[Records for this exercise]:
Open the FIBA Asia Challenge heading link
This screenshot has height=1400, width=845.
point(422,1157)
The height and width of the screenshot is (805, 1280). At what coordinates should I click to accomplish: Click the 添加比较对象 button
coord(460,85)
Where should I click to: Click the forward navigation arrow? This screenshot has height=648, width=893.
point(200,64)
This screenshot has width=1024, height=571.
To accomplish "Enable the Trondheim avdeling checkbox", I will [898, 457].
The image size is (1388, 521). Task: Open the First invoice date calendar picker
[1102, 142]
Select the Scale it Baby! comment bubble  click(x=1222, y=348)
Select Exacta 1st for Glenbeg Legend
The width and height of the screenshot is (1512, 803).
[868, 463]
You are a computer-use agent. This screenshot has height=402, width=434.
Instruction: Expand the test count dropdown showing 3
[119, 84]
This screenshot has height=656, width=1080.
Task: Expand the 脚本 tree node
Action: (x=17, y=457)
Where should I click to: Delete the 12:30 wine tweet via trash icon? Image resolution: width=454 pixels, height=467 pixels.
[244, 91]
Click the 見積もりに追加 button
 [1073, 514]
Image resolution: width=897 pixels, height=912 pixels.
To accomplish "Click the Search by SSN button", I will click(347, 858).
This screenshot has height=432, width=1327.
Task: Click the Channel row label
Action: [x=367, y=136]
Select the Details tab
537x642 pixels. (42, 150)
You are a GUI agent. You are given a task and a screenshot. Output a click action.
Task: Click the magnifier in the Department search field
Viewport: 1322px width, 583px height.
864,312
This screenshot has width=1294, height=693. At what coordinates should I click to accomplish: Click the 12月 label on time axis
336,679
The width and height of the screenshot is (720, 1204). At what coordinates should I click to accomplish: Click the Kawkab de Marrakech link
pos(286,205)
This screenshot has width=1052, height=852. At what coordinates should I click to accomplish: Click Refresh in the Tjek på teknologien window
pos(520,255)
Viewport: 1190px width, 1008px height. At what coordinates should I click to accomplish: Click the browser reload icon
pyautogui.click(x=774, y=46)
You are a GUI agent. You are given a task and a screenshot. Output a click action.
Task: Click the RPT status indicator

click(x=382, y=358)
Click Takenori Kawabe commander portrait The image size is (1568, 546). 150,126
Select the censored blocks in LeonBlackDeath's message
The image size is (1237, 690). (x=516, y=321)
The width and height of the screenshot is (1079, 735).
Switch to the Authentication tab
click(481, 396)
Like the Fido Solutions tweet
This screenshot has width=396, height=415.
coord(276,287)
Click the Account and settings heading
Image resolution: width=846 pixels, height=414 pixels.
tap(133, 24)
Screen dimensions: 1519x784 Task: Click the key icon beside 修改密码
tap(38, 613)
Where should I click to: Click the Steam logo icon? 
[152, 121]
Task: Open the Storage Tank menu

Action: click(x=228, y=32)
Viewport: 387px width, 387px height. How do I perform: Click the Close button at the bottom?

[Required work]:
Transcribe the full listing. Change nothing.

[Written answer]:
Open the FIBA Asia Challenge heading link
This screenshot has height=1400, width=845.
point(422,1157)
The height and width of the screenshot is (805, 1280). At what coordinates should I click to accomplish: Click the 添加比较对象 button
coord(460,85)
Where should I click to: Click the forward navigation arrow? This screenshot has height=648, width=893.
point(200,64)
This screenshot has width=1024, height=571.
To accomplish "Enable the Trondheim avdeling checkbox", I will [898, 457].
The image size is (1388, 521). Task: Open the First invoice date calendar picker
[1102, 142]
Select the Scale it Baby! comment bubble  click(x=1222, y=348)
Select Exacta 1st for Glenbeg Legend
The width and height of the screenshot is (1512, 803).
[868, 463]
You are a computer-use agent. This screenshot has height=402, width=434.
Instruction: Expand the test count dropdown showing 3
[119, 84]
This screenshot has height=656, width=1080.
Task: Expand the 脚本 tree node
Action: (x=17, y=457)
Where should I click to: Delete the 12:30 wine tweet via trash icon? Image resolution: width=454 pixels, height=467 pixels.
[244, 91]
Click the 見積もりに追加 button
 [1073, 514]
Image resolution: width=897 pixels, height=912 pixels.
To accomplish "Click the Search by SSN button", I will click(347, 858).
This screenshot has height=432, width=1327.
Task: Click the Channel row label
Action: [x=367, y=136]
Select the Details tab
537x642 pixels. (42, 150)
You are a GUI agent. You are given a task and a screenshot. Output a click action.
Task: Click the magnifier in the Department search field
Viewport: 1322px width, 583px height.
864,312
This screenshot has width=1294, height=693. At what coordinates should I click to accomplish: Click the 12月 label on time axis
336,679
The width and height of the screenshot is (720, 1204). At what coordinates should I click to accomplish: Click the Kawkab de Marrakech link
pos(286,205)
This screenshot has width=1052, height=852. At what coordinates should I click to accomplish: Click Refresh in the Tjek på teknologien window
pos(520,255)
Viewport: 1190px width, 1008px height. At what coordinates should I click to accomplish: Click the browser reload icon
pyautogui.click(x=774, y=46)
You are a GUI agent. You are given a task and a screenshot. Output a click action.
Task: Click the RPT status indicator

click(x=382, y=358)
Click Takenori Kawabe commander portrait The image size is (1568, 546). 150,126
Select the censored blocks in LeonBlackDeath's message
The image size is (1237, 690). (x=516, y=321)
The width and height of the screenshot is (1079, 735).
Switch to the Authentication tab
click(481, 396)
Like the Fido Solutions tweet
This screenshot has width=396, height=415.
coord(276,287)
Click the Account and settings heading
Image resolution: width=846 pixels, height=414 pixels.
tap(133, 24)
Screen dimensions: 1519x784 Task: Click the key icon beside 修改密码
tap(38, 613)
Where should I click to: Click the Steam logo icon? 
[152, 121]
Task: Open the Storage Tank menu

Action: click(x=228, y=32)
Viewport: 387px width, 387px height. How do I perform: Click the Close button at the bottom?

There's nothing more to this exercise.